Die Geschichte dreht sich um Grace und Evan, beide leiden an ihren seelischen Verletzungen. Bei Evan sind die psychischen Belastungen und die Trauer noch frisch, Grace lebt mit ihren seelischen Narben bereits seit längerer Zeit. Ohne zu sehr ins Detail zu gehen erfährt man so nach und nach, was Grace in ihrer Jugend erlebt hat. Evan knüpft trotz der Umstände Kontakte zur Dorfgemeinschaft und schöpft langsam neue Hoffnung. Durch den Besuch seines taubstummen Sohnes bekommt die Geschichte eine unerwartete Dynamik.
Die Autorin beschreibt die ernsten Themen sehr einfühlsam, die Schicksalsschläge der beiden Protagonisten sind spürbar und geben dem ganzen Roman eine melancholische Atmosphäre. Dazu passt die schroffe und eindrucksvolle Natur an der irischen Küste. Der Blick auf den einzelnen Menschen und die Beschreibungen der zwischenmenschlichen Begegnungen gelingen Maguire sehr gut, insbesondere die leisen Töne und kleinen Begebenheiten sind bedeutend und machen das Lesen so angenehm.

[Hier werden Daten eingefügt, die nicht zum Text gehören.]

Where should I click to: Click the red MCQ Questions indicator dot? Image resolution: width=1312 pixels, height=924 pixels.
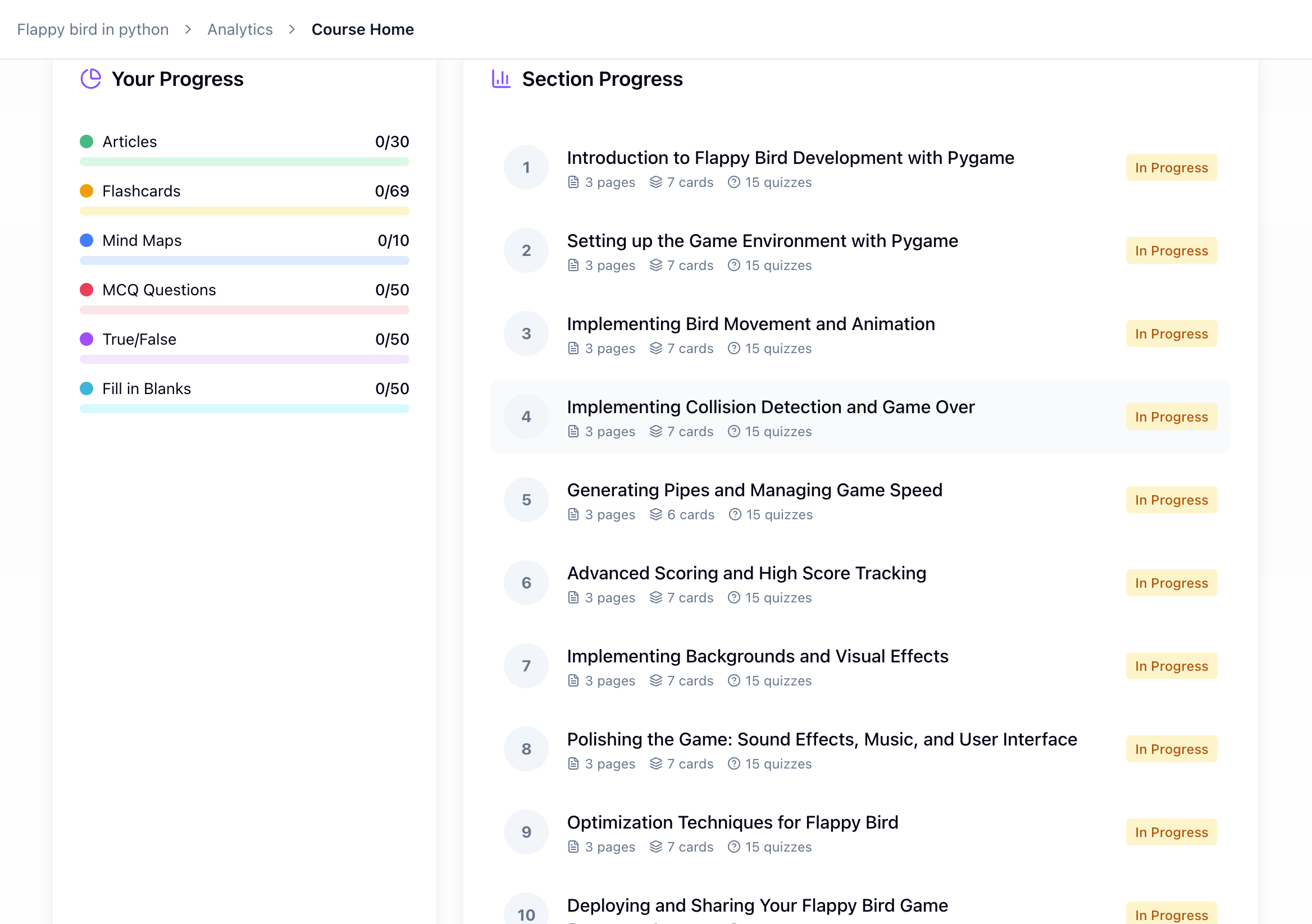pyautogui.click(x=86, y=290)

Der Roman hat mir gut gefallen, es handelt sich um eine kluge und mitfühlende Geschichte mit authentischen Protagonisten und einem stimmungsvollen Handlungsort. Erwähnen muss ich allerdings auch, dass die mit den Lockdowns verbundenen Maßnahmen (z.B. Abstandsregelung, Ausgangssperre) beim Lesen tatsächlich ein Beklemmungsgefühl bei mir ausgelöst haben. Der Mensch verdrängt viel, aber beim Lesen der damaligen Einschränkungen sind die Gefühle der Lockdownzeit bei mir sofort wieder präsent gewesen.